Feeding deer actually harms hunting, Sims said. By providing deer an easy access to plenty of food, they are not prone to forage for acorns during the day – when a hunter can bag them. Instead, they visit feed plots at night, when it is illegal to hunt, he said.
Attracting a large number of deer to a food plot or salt lick can also help spread disease, he said.
Hunters have a bag limit of 12 deer, but only two can be antlered bucks, he said. And one of those bucks must be "at least four points" on one side.
The limit set is designed to encourage hunters to take more does. Many hunters are out to bag the big trophy bucks, but "we encourage them to take does, because that will, in turn, make our herds stronger," Sims said. "You've only got so much food source."
Georgia has an abundant population of white tail deer, and many traffic accidents and encounters with humans could be prevented if the deer population was thinned, he said. Harvesting does limits reproduction and actually helps maintain herd quality. The fewer does available helps ensure that the superior bucks are breeding the does, he said.
If a hunter accidentally shoots a "button buck" thinking it is a doe, likely he won't be in trouble even if he already shot his two buck limit, Sims said. But the antlerless deer must not have visible spikes.
Hunters must wear the required 500 square inches of orange above the waist at all times during hunting activity, he said. "This includes walking to and from your deer stand, as well as when sitting in the stand."
Hunters also must have written permission – on their person – if they are hunting on property that does not belong to them or their immediate family, Sims said.
And hunters using dogs must follow some pretty strict rules as well, he said.
Actually, most of the laws have been in effect for years, but recent changes in society have led to rangers enforcing them more strictly, he said. "We've started out with verbal guidance, then to written warnings, and now we're writing tickets."
Hunters using deer dogs must have an additional license other than the normal big game license. Anyone involved with hunting with dogs, regardless of whether they own a dog used, must have a special license.
Parking or stopping on public roads, whether they are dirt or paved, is illegal as well, and that law will be strictly enforced for safety reasons, he said.
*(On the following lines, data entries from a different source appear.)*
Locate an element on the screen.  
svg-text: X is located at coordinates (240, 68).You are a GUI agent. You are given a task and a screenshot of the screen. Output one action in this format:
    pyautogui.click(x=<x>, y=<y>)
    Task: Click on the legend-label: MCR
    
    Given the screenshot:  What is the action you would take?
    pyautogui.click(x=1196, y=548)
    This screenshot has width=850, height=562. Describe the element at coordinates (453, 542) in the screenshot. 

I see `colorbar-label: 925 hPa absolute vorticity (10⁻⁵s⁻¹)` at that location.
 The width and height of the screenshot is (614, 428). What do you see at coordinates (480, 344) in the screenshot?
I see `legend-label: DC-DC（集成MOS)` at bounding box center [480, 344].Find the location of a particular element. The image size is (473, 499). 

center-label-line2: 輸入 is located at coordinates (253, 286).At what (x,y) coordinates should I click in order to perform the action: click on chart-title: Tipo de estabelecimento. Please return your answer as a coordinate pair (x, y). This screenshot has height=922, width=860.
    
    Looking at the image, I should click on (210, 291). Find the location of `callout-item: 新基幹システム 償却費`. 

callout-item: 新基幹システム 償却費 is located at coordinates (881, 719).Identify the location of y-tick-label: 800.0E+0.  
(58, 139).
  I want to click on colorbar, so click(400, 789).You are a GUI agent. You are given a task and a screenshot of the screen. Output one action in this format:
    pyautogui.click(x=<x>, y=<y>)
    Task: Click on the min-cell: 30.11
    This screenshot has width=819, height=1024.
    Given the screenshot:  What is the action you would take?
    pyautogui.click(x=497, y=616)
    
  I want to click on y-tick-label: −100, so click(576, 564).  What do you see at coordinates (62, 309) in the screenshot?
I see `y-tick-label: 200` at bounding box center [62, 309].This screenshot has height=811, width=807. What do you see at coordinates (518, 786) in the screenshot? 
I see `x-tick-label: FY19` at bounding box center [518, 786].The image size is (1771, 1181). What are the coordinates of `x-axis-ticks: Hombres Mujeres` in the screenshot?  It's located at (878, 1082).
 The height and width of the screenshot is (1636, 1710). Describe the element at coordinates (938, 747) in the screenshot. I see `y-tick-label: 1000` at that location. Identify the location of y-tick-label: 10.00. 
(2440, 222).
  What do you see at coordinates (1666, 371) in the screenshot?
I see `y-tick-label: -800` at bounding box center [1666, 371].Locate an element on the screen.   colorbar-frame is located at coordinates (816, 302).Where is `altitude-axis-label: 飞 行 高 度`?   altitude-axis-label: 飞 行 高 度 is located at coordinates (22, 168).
"Dog hunters" must have written permission to retrieve game or look for lost deer dogs, and must have a permit to run the dogs on designated property, he said. If a dog is found off that property, they "will be returned, but the owners may face charges."
While deer hunters must have written permission to hunt on other people's land, DNR Rangers have the right to enter any "property in the state of Georgia, private or otherwise," he said. Rangers finding violators can confiscate the hunting equipment, and in some cases can even seize the vehicle used, he said.
But no one wants to "just punish" people, he said. All the DNR wants is for Georgia's hunters to be safe and to hunt legally, he said.
And speaking of safety, Sims reminded those using tree stands to be careful and use a safety strap. "Tree stand issues usually outweighs firearm incidents" during hunting season, he said. And hunters should unload weapons, climb their stands and then pull the weapons up to them using a string or rope, he said.